Repeat exactly, and nothing more, the lines from the one that includes "The width and" through the final line of the entries; skip the pictures.

┌─ Provided data

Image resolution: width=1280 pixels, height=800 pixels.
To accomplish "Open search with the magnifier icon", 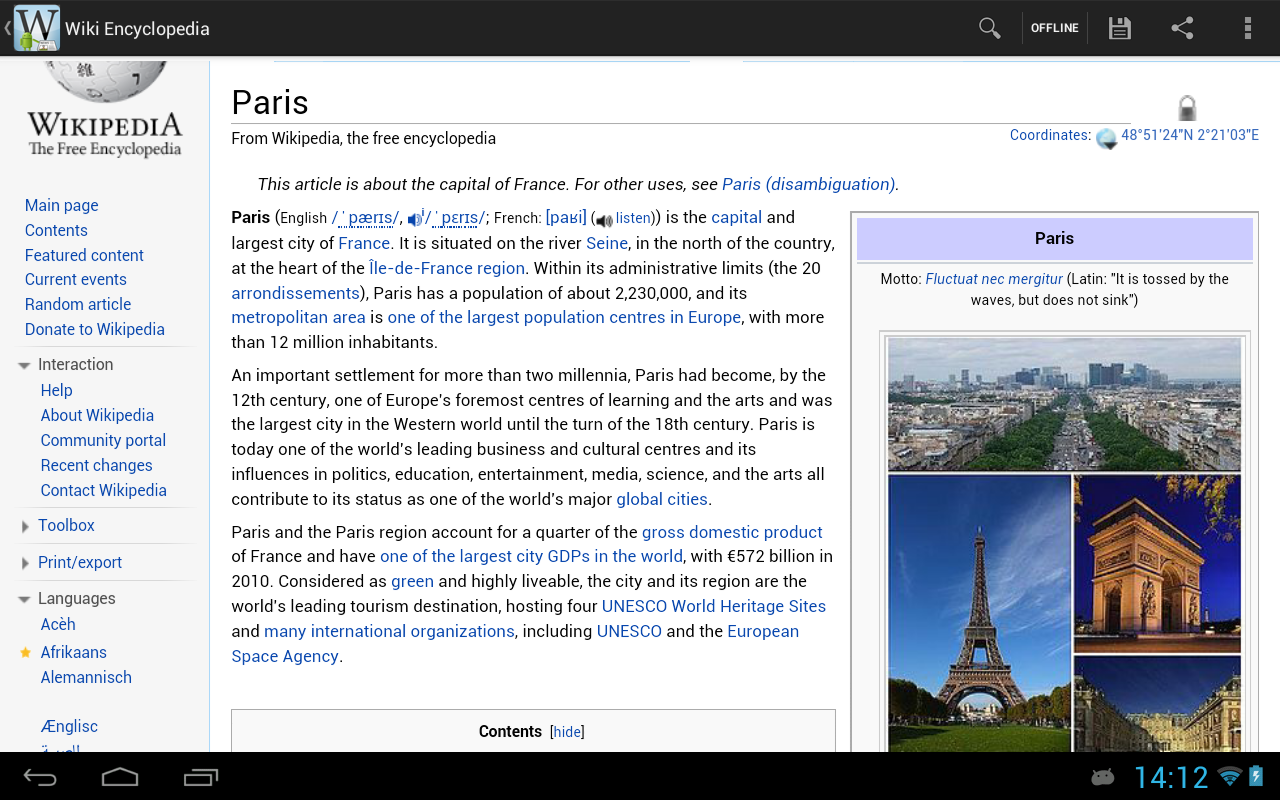I will 989,27.
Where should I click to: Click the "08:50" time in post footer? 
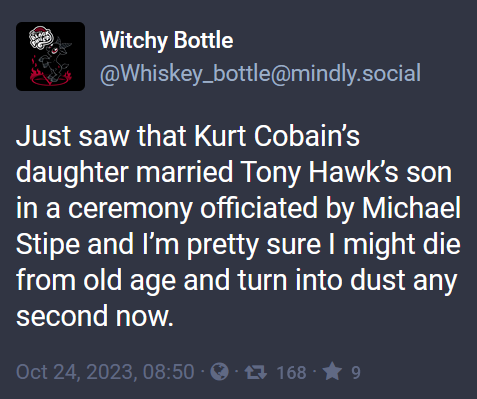tap(169, 372)
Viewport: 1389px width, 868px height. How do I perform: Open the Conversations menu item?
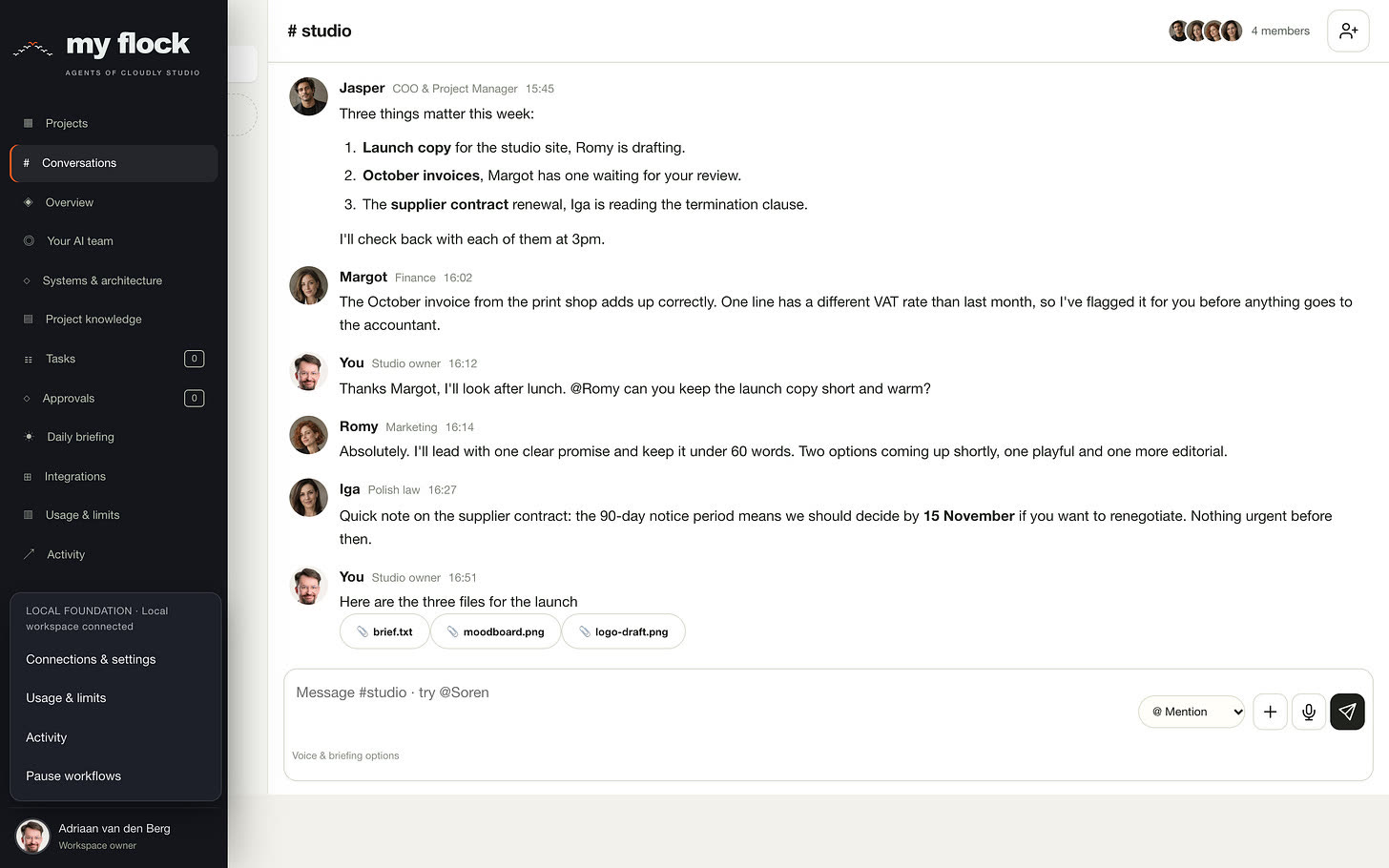click(x=114, y=163)
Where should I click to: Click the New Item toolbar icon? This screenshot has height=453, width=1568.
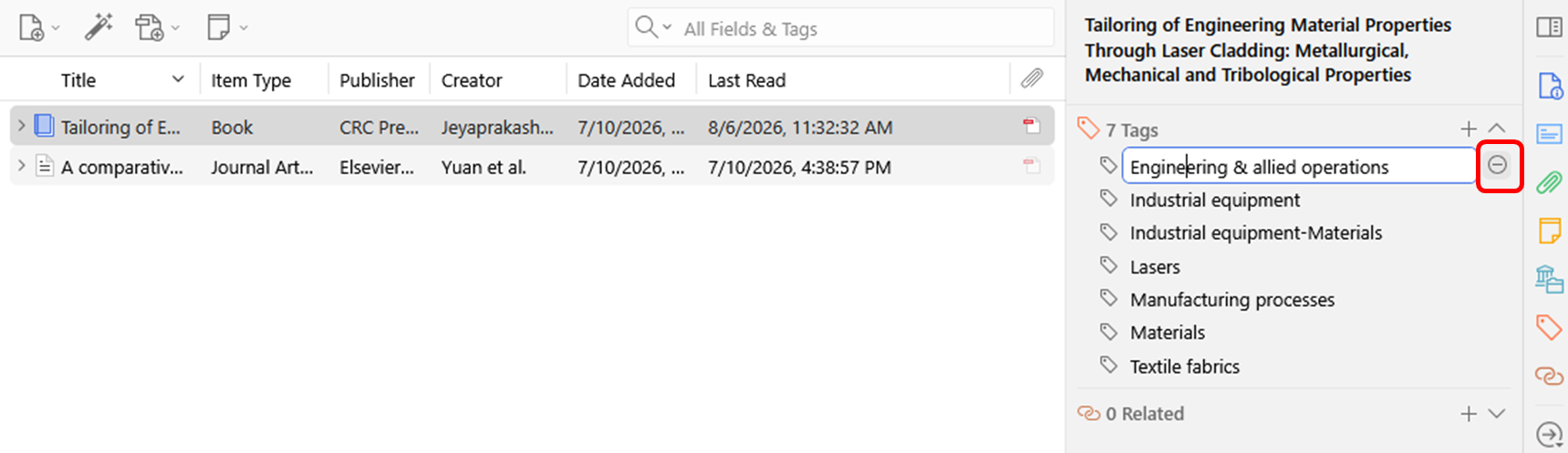[31, 27]
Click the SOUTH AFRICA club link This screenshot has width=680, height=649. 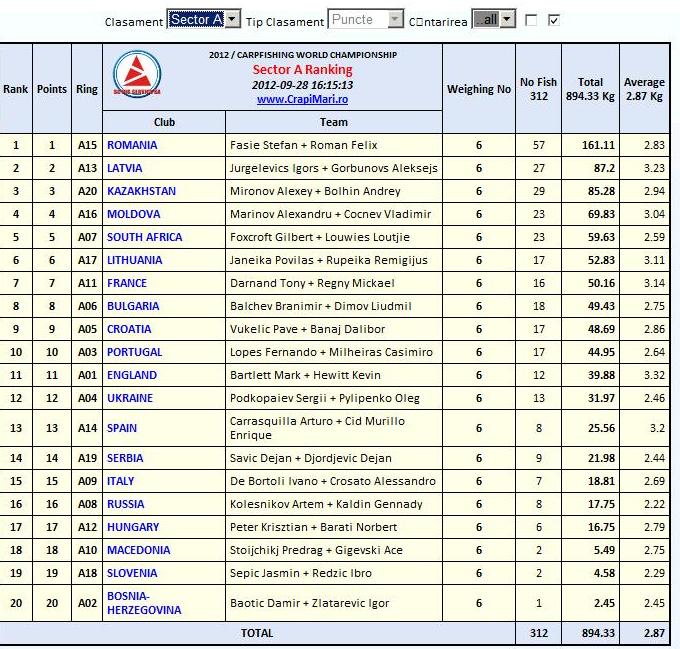(x=144, y=237)
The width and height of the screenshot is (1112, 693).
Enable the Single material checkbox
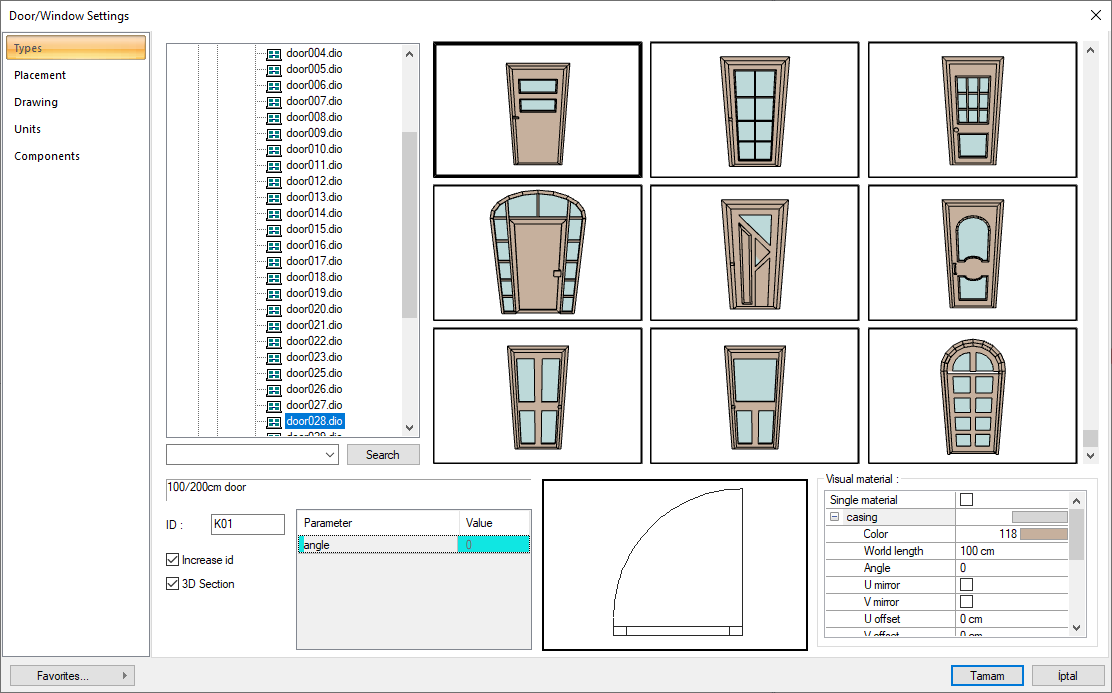pos(966,500)
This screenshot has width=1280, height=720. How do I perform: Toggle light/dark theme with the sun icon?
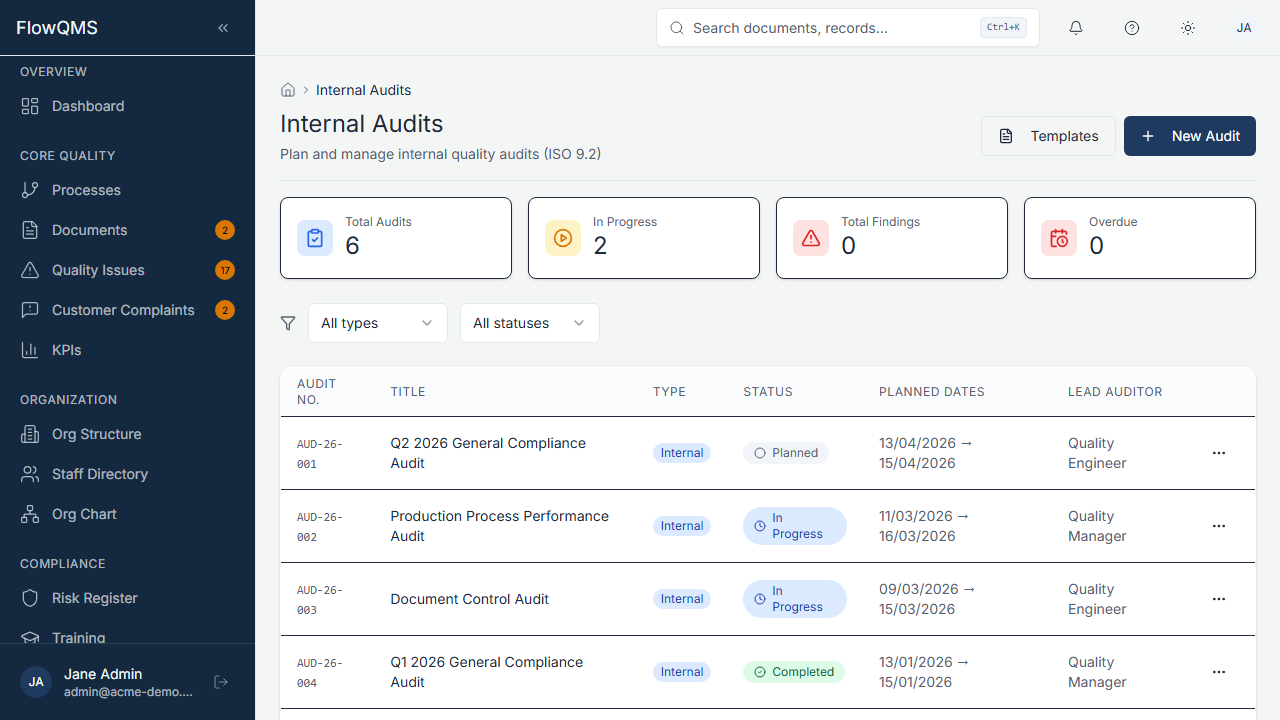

└─

=== Solution below ===
The width and height of the screenshot is (1112, 693).
Enable the Single material checkbox
pos(966,500)
This screenshot has width=1280, height=720. How do I perform: Toggle light/dark theme with the sun icon?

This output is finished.